Este texto es para los que andan en el filo del vivir, pero no porque estén a punto de rozar la locura, sino porque observan aquello que se esconde tras la apariencia. Aquellos que escuchan el grito que está un poco más allá de la dolorosa y ciertísima cotidianidad que nos somete.
Esta semana me pinté las uñas de un tono carne oscuro. Hace años que solo uso esmalte natural. En la mañana del miércoles, con una somnolencia que no pasaba de serlo y que no daba para una siesta, decidí pararme, moverme, ¡hacer algo! Era eso o quedarme como un mamón en un árbol, esperando caer por el golpe de una pedrada, o podrirme. Si algo se sobre la mente es que no puede dejarse sola y quieta por mucho tiempo. Empieza a fabricar vainas. Literal.
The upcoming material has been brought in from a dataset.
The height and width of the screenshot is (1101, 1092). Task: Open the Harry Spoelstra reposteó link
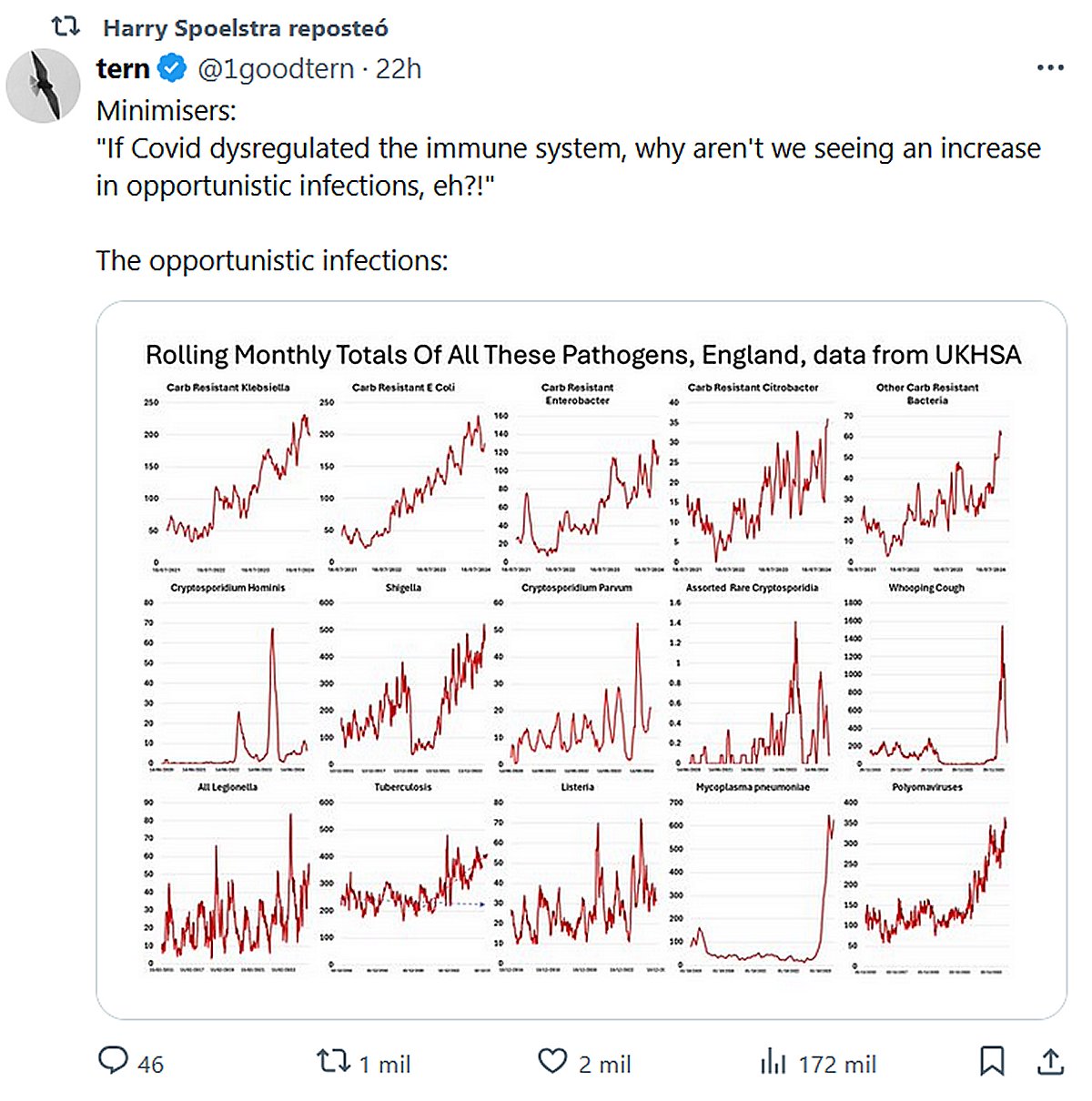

Me puse a cargar agua. Resulta que las provisiones se habían agotado, pues el noble líquido no asomaba a las boquillas de las llaves desde la noche del lunes. En el ínterin, multitarea como soy, resuelvo lavar el baño, de manera que al final tendría todos los tanques llenos de agua y la casa limpia, pues también me encargué de los pisos. Para cargar agua me serví de una palangana mediana que podía sostener por la doblez en sus bordes, donde las manos hacían una tracción perfecta.
Mis dedos estaban resentidos al final de la jornada. Reparé en mis uñas. Entre llenar y vaciar, el color en sus bordes se había deteriorado. Luego del desastre del esmalte, me quedé pensando en las historias que se esconden tras las uñas rotas, cortas, la mancha de cloro en mi suéter negro; el que definitivamente debí quitarme antes de empezar todo. Pensé en el humor que tenía al final, el dolor en mi región lumbar y en los talones de los pies. Eso me llevó a pensar en las mujeres de nuestros barrios.
De chiste hay quien cita: “viviendo en Gascue pero como si fuera en Capotillo”. También he leído de otros: “Nacotillo”, ante ciertos eventos de esos que alteran la paz habitual que caracterizan las asfaltadas calles de los ensanches atestados de torres. Y aunque estas palabras no vienen de personas mal intencionadas, sí traducen un pensamiento doloroso que, instalado en la psicología colectiva, defiende que “algunas situaciones” sí pueden suceder en Capotillo, en Villas Agrícolas, Los Guandules, Los Mina. Expresiones como éstas nos cuentan cómo algunas carencias y circunstancias de dificultad están normalizadas para quienes viven en los barrios. Por demás, sectores híper poblados, y donde los servicios básicos no son ofrecidos en forma regular.
Observando mis uñas me dije: “conoces la historia de cada una de ellas, como muchos pensarán que saben la de nuestros barrios”. Y digo nuestros porque lo son, no están en una República alterna. Pero así como nadie que viera mis manos sabría del por qué estaban así, el relato tras “la verdad” de los barrios de la capital solo la saben aquellos que la viven a diario; esos que no se sorprenden con una redada de la Policía Nacional o algún cuerpo especial del orden; los que ven normal recibir el servicio del agua una vez por semana, -sequía de por medio o no- agradecen a Dios por ello, y adecúan sus actividades al horario de los apagones.
Es el relato que nos cuenta sobre los muchachos que juegan pelota en la calle menos transitada, porque llevan años demandando el polideportivo que ninguna alcaldía les termina de construir, como ocurre en Capotillo.
Al final de la tarde me antojé de volver a pintar las uñas, hasta elegí el mismo tono. Como si no hubiera ocurrido nada, todas lucían bien acabadas y brillantes. Pero no puedo decir cómo le hacen en Los Guandules para seguir el día. Después de todo, el paralelo que hago es casi un insulto, aunque yo también esté cargando agua.